A. “E-mails concerning the stream development project in the possession of third persons (which [the District] classifies as ‘consultants’ to the stream development project) are in the “custody and control” of [the District] for purposes of CORA and therefore subject to [plaintiffs’] first open records request of October 24;

B. While [the District] may charge a “nominal research and retrieval fee” to [plaintiffs] to identify and collect public e-mails responsive to [plaintiffs’] open records requests under Black v. Southwestern Water Conservation District, 74 P.3d 462, 471-72 (Colo. App. 2003), CORA prohibits [the District] from charging . . . thousands of dollars [for] time . . . to: 1) review the e-mails responsive to the open records request; 2) determine whether any responsive materials were subject to the privilege exemptions under the Act; and 3) identify e-mails that may be subject to other privileges and prepare a privilege log;

C. As [plaintiffs] merely requested access to e-mails and not that any new report or tabulation be generated, [plaintiffs’] request for access to public e-mails is not a “manipulation of data so as to generate a record in a form not used” by [the District] pursuant to [][section] 24-72-205[, C.R.S. 2012]; and

D. [The District’s] demand for thousands of dollars in improper fees did not “suspend” [the] deadline to make public materials available to [plaintiffs] under the deadlines stated in CORA, and [the District] is therefore in violation of CORA.”

(Additional citations omitted.)

¶11      The District moved for summary judgment, and the trial court ordered the following: (1) the District must open for inspection all communications concerning the Project that were transmitted to or by Clifton; (2) the District may charge $25 per hour to retrieve and compile the records in question; (3) the District may only charge a fee for researching and retrieving the records as if they were stored locally with the District; (4) any expenses associated with identifying privileged documents shall not be charged to the plaintiffs; (5) any expenses associated with producing a privilege log may be charged to plaintiffs; (6) there was no violation of CORA; and (7) the District may recover costs.

II. Issues on Appeal

¶12      Plaintiffs contend the trial court erred by: (1) denying plaintiffs’ request to make all e-mails concerning the project available pursuant to CORA, including those in the possession of third-party consultants; (2) finding that the District was not in violation of CORA even though the District (a) demanded fees and a deposit before providing access to e-mails; (b) demanded fees in the absence of any policy, rule, or regulation in place requiring such fees; and (c) failed to respond to the second CORA request; (3) ruling that the District could charge a fee for the creation of a privilege log; and (4) denying attorney fees and costs to plaintiffs based on the alleged CORA violations.

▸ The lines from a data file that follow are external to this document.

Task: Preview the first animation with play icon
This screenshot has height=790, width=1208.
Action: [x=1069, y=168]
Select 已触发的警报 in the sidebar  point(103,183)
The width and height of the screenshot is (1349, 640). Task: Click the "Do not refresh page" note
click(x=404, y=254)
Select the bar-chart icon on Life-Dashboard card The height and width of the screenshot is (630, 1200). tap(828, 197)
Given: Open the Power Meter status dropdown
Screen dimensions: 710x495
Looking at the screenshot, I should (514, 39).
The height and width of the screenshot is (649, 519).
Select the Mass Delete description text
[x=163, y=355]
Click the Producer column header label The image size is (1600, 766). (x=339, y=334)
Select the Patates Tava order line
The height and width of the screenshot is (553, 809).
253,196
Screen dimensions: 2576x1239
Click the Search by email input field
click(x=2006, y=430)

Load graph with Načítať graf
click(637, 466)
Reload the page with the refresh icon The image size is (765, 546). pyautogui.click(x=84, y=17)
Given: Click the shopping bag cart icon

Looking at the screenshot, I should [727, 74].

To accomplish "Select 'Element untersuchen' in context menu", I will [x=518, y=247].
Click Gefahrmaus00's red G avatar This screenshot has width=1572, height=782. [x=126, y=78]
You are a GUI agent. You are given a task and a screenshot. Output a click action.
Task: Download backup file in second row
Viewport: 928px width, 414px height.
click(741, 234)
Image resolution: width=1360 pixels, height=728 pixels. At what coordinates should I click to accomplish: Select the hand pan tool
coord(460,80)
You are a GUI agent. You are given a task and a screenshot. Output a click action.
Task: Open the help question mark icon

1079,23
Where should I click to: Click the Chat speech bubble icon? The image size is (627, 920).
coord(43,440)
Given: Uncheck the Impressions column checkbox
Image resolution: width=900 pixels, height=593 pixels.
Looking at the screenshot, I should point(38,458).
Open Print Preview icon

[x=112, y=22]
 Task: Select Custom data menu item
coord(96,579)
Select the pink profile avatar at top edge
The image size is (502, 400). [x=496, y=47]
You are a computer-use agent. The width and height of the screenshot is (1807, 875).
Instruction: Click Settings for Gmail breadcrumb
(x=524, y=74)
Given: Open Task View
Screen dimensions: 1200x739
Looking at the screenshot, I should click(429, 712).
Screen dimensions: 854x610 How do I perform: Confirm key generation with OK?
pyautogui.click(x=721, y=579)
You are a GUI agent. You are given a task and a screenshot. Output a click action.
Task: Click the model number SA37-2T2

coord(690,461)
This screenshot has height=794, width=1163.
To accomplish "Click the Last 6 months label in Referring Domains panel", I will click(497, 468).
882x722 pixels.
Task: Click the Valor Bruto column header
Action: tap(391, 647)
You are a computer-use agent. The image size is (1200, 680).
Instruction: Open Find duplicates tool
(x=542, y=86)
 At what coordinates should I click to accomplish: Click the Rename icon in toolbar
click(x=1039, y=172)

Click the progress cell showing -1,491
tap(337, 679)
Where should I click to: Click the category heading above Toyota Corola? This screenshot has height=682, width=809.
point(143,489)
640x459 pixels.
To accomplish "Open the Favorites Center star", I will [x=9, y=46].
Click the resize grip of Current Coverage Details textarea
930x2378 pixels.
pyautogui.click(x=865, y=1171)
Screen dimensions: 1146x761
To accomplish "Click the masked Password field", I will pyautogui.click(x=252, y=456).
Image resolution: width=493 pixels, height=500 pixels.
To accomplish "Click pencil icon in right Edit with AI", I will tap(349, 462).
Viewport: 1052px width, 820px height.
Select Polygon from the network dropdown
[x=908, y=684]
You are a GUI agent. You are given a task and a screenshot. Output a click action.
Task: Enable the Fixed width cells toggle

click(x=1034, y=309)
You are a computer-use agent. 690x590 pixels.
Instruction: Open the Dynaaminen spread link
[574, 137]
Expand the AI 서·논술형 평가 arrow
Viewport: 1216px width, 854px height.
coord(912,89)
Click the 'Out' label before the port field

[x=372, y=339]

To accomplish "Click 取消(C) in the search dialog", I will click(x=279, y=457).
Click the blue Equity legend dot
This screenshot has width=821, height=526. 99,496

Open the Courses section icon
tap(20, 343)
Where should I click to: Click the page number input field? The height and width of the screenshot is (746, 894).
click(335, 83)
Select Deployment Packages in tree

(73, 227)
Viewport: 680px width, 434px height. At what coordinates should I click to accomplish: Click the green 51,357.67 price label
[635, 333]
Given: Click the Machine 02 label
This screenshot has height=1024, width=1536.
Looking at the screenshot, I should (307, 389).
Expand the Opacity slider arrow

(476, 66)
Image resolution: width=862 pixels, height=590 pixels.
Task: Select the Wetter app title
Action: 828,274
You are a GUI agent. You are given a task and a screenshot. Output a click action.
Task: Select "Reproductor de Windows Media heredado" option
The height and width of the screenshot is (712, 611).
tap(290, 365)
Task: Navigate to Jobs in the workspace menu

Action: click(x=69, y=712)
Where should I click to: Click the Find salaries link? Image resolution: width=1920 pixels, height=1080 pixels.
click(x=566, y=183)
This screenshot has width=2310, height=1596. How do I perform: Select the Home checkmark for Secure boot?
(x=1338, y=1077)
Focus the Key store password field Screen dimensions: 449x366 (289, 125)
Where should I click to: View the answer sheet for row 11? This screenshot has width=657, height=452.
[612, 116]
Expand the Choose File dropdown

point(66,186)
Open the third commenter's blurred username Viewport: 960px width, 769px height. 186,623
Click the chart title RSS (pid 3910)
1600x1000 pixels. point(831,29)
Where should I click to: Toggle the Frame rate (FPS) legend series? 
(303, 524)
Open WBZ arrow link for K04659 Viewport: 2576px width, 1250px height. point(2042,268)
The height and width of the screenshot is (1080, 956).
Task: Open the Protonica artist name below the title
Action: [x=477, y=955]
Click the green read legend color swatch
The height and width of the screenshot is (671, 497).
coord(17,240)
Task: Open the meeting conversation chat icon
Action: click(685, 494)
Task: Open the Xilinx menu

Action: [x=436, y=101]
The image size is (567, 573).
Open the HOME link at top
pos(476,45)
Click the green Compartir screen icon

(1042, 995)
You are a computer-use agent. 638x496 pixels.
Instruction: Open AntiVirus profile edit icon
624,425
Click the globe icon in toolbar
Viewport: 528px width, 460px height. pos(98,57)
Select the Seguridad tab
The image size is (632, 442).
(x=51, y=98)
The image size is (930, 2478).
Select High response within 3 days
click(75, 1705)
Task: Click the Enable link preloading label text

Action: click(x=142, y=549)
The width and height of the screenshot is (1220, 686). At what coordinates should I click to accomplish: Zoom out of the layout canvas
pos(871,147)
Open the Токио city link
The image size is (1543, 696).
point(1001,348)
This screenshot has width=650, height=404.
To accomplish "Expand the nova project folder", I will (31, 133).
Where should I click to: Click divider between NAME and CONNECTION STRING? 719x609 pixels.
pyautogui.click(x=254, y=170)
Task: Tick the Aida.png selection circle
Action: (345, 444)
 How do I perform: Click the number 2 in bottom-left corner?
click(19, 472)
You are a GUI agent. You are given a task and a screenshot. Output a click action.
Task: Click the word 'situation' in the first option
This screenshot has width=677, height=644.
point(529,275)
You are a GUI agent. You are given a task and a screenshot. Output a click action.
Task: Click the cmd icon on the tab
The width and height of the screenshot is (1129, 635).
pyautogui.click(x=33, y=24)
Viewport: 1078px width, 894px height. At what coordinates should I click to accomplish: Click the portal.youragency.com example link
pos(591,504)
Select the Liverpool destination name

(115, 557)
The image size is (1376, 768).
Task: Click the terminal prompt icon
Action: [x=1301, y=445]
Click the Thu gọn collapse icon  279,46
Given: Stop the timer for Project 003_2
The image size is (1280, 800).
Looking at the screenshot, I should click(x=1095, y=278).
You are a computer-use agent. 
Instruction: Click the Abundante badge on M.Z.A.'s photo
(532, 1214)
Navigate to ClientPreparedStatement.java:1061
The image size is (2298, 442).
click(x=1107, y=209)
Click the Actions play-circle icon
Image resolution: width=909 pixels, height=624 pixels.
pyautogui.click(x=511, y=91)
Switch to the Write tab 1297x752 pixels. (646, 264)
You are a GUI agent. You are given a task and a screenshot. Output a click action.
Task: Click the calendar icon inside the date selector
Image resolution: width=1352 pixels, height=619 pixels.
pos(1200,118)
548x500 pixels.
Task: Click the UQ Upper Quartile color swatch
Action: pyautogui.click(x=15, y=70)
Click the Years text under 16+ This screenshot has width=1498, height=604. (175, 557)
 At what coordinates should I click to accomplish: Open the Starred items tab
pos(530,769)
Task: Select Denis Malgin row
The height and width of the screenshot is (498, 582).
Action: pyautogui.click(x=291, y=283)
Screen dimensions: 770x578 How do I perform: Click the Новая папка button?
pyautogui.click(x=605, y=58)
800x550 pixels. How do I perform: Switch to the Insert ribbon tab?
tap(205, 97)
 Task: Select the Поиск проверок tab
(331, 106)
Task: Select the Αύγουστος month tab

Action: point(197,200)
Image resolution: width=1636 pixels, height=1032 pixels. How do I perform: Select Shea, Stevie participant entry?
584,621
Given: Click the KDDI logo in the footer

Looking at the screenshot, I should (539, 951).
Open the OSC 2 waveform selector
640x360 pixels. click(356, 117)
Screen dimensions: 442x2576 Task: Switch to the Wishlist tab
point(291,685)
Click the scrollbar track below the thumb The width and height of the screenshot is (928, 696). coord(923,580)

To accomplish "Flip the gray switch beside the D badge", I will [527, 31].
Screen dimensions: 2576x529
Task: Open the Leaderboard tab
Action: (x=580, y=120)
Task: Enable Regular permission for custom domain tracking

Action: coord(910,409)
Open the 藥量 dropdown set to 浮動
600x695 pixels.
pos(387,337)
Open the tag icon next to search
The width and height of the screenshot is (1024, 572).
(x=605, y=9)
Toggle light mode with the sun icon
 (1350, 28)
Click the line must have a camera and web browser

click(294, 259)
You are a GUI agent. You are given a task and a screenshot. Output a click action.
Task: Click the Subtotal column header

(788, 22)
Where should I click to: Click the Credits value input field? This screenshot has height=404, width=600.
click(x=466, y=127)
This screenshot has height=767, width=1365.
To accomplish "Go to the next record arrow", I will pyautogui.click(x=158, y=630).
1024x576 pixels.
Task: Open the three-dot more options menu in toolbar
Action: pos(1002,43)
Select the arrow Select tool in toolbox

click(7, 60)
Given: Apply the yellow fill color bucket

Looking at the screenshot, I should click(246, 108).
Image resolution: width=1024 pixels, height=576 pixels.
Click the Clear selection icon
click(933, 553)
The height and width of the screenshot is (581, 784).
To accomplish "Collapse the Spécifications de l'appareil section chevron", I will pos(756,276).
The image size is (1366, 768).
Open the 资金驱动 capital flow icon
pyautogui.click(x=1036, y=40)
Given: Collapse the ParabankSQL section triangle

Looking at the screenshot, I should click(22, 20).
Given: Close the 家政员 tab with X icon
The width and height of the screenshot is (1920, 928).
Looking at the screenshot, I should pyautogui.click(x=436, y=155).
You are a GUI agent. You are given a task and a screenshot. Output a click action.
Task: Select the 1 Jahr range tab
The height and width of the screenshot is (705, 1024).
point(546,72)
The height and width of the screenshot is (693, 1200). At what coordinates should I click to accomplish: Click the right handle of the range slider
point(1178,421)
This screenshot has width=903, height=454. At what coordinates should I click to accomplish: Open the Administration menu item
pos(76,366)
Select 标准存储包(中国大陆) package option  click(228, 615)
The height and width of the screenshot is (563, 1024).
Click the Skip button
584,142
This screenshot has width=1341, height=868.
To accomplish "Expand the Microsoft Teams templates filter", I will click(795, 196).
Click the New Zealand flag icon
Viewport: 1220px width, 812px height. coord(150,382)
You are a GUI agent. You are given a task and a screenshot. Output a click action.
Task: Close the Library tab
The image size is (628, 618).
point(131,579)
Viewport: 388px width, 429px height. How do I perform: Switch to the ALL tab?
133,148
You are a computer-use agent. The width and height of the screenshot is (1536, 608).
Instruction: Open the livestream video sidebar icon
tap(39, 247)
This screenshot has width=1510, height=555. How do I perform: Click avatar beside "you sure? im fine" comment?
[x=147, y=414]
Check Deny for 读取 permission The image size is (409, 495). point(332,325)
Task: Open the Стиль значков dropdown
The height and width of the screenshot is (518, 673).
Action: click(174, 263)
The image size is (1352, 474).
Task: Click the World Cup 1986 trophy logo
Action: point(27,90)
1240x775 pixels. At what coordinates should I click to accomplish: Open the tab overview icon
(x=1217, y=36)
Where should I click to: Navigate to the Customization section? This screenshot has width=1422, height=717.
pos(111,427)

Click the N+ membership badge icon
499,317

¶13      The District contends the trial court erred in ordering that the $25 per hour fee could not be assessed against plaintiffs for identifying and segregating privileged records.

III. Standard of Review

¶14      We review de novo questions of law concerning the correct construction and application of CORA. Denver Publ’g Co. v. Bd. of Cnty. Comm’rs, 121 P.3d 190, 195 (Colo. 2005); Sooper Credit Union v. Sholar Grp. Architects, P.C., 113 P.3d 768, 771 (Colo. 2005). Our duty is to effectuate the General Assembly’s intent, giving all the statutory words their plain and ordinary meaning, harmonizing potentially conflicting provisions, and resolving conflicts and ambiguities in a way that implements the legislature’s purpose. Denver Publ’g Co., 121 P.3d at 195; Freedom Newspapers, Inc. v. Tollefson, 961 P.2d 1150, 1153 (Colo. App. 1998); Zubeck v. El Paso Cnty. Ret. Plan, 961 P.2d 597, 598 (Colo. App. 1998).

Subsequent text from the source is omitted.